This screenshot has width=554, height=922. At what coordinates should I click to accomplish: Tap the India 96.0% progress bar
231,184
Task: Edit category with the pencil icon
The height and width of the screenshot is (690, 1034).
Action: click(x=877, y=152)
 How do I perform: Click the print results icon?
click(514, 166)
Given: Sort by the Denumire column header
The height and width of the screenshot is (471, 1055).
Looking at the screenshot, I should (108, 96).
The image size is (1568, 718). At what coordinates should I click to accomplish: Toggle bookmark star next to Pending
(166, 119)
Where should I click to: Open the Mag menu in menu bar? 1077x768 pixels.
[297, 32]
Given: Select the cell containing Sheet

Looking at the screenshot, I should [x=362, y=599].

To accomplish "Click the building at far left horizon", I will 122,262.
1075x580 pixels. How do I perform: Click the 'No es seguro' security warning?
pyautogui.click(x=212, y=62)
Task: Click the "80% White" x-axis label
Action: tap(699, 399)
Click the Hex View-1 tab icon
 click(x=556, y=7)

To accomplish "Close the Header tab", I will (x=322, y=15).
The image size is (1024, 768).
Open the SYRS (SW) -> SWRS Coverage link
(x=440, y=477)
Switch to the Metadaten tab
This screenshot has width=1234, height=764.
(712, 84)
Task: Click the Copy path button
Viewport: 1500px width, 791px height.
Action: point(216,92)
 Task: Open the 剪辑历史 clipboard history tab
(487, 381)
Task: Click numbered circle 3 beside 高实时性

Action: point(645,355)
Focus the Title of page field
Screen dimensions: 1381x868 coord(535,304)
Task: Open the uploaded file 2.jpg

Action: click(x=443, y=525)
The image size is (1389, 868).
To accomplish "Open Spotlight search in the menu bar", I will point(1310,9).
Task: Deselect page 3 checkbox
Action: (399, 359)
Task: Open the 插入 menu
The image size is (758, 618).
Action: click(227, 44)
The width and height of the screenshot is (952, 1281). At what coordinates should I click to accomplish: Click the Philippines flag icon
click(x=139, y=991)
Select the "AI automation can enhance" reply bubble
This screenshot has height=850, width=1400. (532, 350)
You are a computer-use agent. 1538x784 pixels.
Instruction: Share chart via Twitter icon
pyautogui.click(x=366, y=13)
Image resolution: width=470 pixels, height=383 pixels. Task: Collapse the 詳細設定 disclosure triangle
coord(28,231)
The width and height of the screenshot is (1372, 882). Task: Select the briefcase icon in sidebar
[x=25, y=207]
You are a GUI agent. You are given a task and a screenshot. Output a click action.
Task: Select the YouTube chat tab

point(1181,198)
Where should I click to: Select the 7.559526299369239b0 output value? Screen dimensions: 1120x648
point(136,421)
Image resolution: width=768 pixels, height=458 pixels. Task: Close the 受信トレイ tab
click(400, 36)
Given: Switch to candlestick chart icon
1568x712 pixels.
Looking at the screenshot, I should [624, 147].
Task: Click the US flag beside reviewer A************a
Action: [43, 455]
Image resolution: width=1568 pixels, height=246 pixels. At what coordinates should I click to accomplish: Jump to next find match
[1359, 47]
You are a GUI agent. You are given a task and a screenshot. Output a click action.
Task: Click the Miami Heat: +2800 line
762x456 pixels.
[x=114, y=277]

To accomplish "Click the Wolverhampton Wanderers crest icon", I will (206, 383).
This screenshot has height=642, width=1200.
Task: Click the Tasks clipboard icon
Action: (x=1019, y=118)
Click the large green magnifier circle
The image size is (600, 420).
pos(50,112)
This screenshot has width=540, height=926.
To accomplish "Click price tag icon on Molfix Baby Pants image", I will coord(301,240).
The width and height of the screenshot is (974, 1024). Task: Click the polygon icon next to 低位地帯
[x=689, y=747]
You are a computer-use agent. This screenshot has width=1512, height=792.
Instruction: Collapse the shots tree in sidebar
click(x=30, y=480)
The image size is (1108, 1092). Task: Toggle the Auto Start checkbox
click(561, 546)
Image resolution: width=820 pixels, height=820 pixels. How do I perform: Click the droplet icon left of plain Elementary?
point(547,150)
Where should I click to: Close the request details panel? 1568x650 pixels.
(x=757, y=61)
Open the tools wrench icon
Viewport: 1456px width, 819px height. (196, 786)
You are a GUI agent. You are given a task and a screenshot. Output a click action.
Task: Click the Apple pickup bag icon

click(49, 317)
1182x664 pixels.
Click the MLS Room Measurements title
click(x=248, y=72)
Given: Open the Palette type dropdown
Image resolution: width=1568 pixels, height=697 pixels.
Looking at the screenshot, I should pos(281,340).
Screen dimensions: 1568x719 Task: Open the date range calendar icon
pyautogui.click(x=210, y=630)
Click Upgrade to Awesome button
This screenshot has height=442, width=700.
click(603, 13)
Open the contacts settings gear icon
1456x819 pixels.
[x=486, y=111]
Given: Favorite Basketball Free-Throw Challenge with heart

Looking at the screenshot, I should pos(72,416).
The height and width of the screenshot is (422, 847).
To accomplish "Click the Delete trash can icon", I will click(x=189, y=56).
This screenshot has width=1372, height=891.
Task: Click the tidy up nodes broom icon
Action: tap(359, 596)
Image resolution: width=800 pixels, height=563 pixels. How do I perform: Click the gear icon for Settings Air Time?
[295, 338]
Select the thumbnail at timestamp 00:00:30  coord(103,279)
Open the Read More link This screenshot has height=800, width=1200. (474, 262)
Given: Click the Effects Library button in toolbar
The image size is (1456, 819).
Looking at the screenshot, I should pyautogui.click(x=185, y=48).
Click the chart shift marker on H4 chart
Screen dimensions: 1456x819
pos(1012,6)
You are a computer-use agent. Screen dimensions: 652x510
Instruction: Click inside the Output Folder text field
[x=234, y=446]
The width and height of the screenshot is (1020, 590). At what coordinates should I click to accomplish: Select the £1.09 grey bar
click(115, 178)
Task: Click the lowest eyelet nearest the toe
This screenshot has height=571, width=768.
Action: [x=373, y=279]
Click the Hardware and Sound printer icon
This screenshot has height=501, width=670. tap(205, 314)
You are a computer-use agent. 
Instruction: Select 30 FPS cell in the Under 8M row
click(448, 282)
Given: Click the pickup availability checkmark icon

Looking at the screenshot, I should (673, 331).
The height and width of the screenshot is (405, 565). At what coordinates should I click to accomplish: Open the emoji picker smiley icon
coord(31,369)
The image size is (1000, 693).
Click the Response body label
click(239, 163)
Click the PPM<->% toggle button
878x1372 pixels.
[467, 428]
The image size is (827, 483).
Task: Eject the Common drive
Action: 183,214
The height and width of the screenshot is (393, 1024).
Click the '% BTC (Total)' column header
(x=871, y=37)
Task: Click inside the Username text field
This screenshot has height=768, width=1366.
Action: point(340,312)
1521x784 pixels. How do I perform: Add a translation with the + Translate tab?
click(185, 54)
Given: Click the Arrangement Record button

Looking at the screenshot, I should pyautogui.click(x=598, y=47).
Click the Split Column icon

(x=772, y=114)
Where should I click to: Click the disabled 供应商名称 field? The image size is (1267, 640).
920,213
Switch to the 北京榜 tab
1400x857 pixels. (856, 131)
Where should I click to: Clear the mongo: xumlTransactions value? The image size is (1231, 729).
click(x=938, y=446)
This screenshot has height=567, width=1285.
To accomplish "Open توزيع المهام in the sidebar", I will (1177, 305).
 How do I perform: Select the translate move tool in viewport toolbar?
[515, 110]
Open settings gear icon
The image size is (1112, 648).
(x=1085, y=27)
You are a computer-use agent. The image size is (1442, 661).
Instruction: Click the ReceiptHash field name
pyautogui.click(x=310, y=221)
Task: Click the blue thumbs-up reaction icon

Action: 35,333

##############################

Exercise instructions: When you respond, give the whole listing again exactly as written.

Exercise output:
This screenshot has width=554, height=922. At what coordinates should I click to accomplish: Tap the India 96.0% progress bar
231,184
Task: Edit category with the pencil icon
The height and width of the screenshot is (690, 1034).
Action: click(x=877, y=152)
 How do I perform: Click the print results icon?
click(514, 166)
Given: Sort by the Denumire column header
The height and width of the screenshot is (471, 1055).
Looking at the screenshot, I should (108, 96).
The image size is (1568, 718). At what coordinates should I click to accomplish: Toggle bookmark star next to Pending
(166, 119)
Where should I click to: Open the Mag menu in menu bar? 1077x768 pixels.
[297, 32]
Given: Select the cell containing Sheet

Looking at the screenshot, I should [x=362, y=599].

To accomplish "Click the building at far left horizon", I will 122,262.
1075x580 pixels. How do I perform: Click the 'No es seguro' security warning?
pyautogui.click(x=212, y=62)
Task: Click the "80% White" x-axis label
Action: tap(699, 399)
Click the Hex View-1 tab icon
 click(x=556, y=7)

To accomplish "Close the Header tab", I will (x=322, y=15).
The image size is (1024, 768).
Open the SYRS (SW) -> SWRS Coverage link
(x=440, y=477)
Switch to the Metadaten tab
This screenshot has width=1234, height=764.
(712, 84)
Task: Click the Copy path button
Viewport: 1500px width, 791px height.
Action: point(216,92)
 Task: Open the 剪辑历史 clipboard history tab
(487, 381)
Task: Click numbered circle 3 beside 高实时性

Action: point(645,355)
Focus the Title of page field
Screen dimensions: 1381x868 coord(535,304)
Task: Open the uploaded file 2.jpg

Action: click(x=443, y=525)
The image size is (1389, 868).
To accomplish "Open Spotlight search in the menu bar", I will point(1310,9).
Task: Deselect page 3 checkbox
Action: (399, 359)
Task: Open the 插入 menu
The image size is (758, 618).
Action: click(227, 44)
The width and height of the screenshot is (952, 1281). At what coordinates should I click to accomplish: Click the Philippines flag icon
click(x=139, y=991)
Select the "AI automation can enhance" reply bubble
This screenshot has height=850, width=1400. (532, 350)
You are a computer-use agent. 1538x784 pixels.
Instruction: Share chart via Twitter icon
pyautogui.click(x=366, y=13)
Image resolution: width=470 pixels, height=383 pixels. Task: Collapse the 詳細設定 disclosure triangle
coord(28,231)
The width and height of the screenshot is (1372, 882). Task: Select the briefcase icon in sidebar
[x=25, y=207]
You are a GUI agent. You are given a task and a screenshot. Output a click action.
Task: Select the YouTube chat tab

point(1181,198)
Where should I click to: Select the 7.559526299369239b0 output value? Screen dimensions: 1120x648
point(136,421)
Image resolution: width=768 pixels, height=458 pixels. Task: Close the 受信トレイ tab
click(400, 36)
Given: Switch to candlestick chart icon
1568x712 pixels.
Looking at the screenshot, I should [624, 147].
Task: Click the US flag beside reviewer A************a
Action: [43, 455]
Image resolution: width=1568 pixels, height=246 pixels. At what coordinates should I click to accomplish: Jump to next find match
[1359, 47]
You are a GUI agent. You are given a task and a screenshot. Output a click action.
Task: Click the Miami Heat: +2800 line
762x456 pixels.
[x=114, y=277]

To accomplish "Click the Wolverhampton Wanderers crest icon", I will (206, 383).
This screenshot has height=642, width=1200.
Task: Click the Tasks clipboard icon
Action: (x=1019, y=118)
Click the large green magnifier circle
The image size is (600, 420).
pos(50,112)
This screenshot has width=540, height=926.
To accomplish "Click price tag icon on Molfix Baby Pants image", I will coord(301,240).
The width and height of the screenshot is (974, 1024). Task: Click the polygon icon next to 低位地帯
[x=689, y=747]
You are a computer-use agent. This screenshot has width=1512, height=792.
Instruction: Collapse the shots tree in sidebar
click(x=30, y=480)
The image size is (1108, 1092). Task: Toggle the Auto Start checkbox
click(561, 546)
Image resolution: width=820 pixels, height=820 pixels. How do I perform: Click the droplet icon left of plain Elementary?
point(547,150)
Where should I click to: Close the request details panel? 1568x650 pixels.
(x=757, y=61)
Open the tools wrench icon
Viewport: 1456px width, 819px height. (196, 786)
You are a GUI agent. You are given a task and a screenshot. Output a click action.
Task: Click the Apple pickup bag icon

click(49, 317)
1182x664 pixels.
Click the MLS Room Measurements title
click(x=248, y=72)
Given: Open the Palette type dropdown
Image resolution: width=1568 pixels, height=697 pixels.
Looking at the screenshot, I should pos(281,340).
Screen dimensions: 1568x719 Task: Open the date range calendar icon
pyautogui.click(x=210, y=630)
Click Upgrade to Awesome button
This screenshot has height=442, width=700.
click(603, 13)
Open the contacts settings gear icon
1456x819 pixels.
[x=486, y=111]
Given: Favorite Basketball Free-Throw Challenge with heart

Looking at the screenshot, I should pos(72,416).
The height and width of the screenshot is (422, 847).
To accomplish "Click the Delete trash can icon", I will click(x=189, y=56).
This screenshot has width=1372, height=891.
Task: Click the tidy up nodes broom icon
Action: tap(359, 596)
Image resolution: width=800 pixels, height=563 pixels. How do I perform: Click the gear icon for Settings Air Time?
[295, 338]
Select the thumbnail at timestamp 00:00:30  coord(103,279)
Open the Read More link This screenshot has height=800, width=1200. (474, 262)
Given: Click the Effects Library button in toolbar
The image size is (1456, 819).
Looking at the screenshot, I should pyautogui.click(x=185, y=48).
Click the chart shift marker on H4 chart
Screen dimensions: 1456x819
pos(1012,6)
You are a computer-use agent. Screen dimensions: 652x510
Instruction: Click inside the Output Folder text field
[x=234, y=446]
The width and height of the screenshot is (1020, 590). At what coordinates should I click to accomplish: Select the £1.09 grey bar
click(115, 178)
Task: Click the lowest eyelet nearest the toe
This screenshot has height=571, width=768.
Action: [x=373, y=279]
Click the Hardware and Sound printer icon
This screenshot has height=501, width=670. tap(205, 314)
You are a computer-use agent. 
Instruction: Select 30 FPS cell in the Under 8M row
click(448, 282)
Given: Click the pickup availability checkmark icon

Looking at the screenshot, I should (673, 331).
The height and width of the screenshot is (405, 565). At what coordinates should I click to accomplish: Open the emoji picker smiley icon
coord(31,369)
The image size is (1000, 693).
Click the Response body label
click(239, 163)
Click the PPM<->% toggle button
878x1372 pixels.
[467, 428]
The image size is (827, 483).
Task: Eject the Common drive
Action: 183,214
The height and width of the screenshot is (393, 1024).
Click the '% BTC (Total)' column header
(x=871, y=37)
Task: Click inside the Username text field
This screenshot has height=768, width=1366.
Action: point(340,312)
1521x784 pixels. How do I perform: Add a translation with the + Translate tab?
click(185, 54)
Given: Click the Arrangement Record button

Looking at the screenshot, I should pyautogui.click(x=598, y=47).
Click the Split Column icon

(x=772, y=114)
Where should I click to: Click the disabled 供应商名称 field? The image size is (1267, 640).
920,213
Switch to the 北京榜 tab
1400x857 pixels. (856, 131)
Where should I click to: Clear the mongo: xumlTransactions value? The image size is (1231, 729).
click(x=938, y=446)
This screenshot has height=567, width=1285.
To accomplish "Open توزيع المهام in the sidebar", I will (1177, 305).
 How do I perform: Select the translate move tool in viewport toolbar?
[515, 110]
Open settings gear icon
The image size is (1112, 648).
(x=1085, y=27)
You are a computer-use agent. The image size is (1442, 661).
Instruction: Click the ReceiptHash field name
pyautogui.click(x=310, y=221)
Task: Click the blue thumbs-up reaction icon

Action: 35,333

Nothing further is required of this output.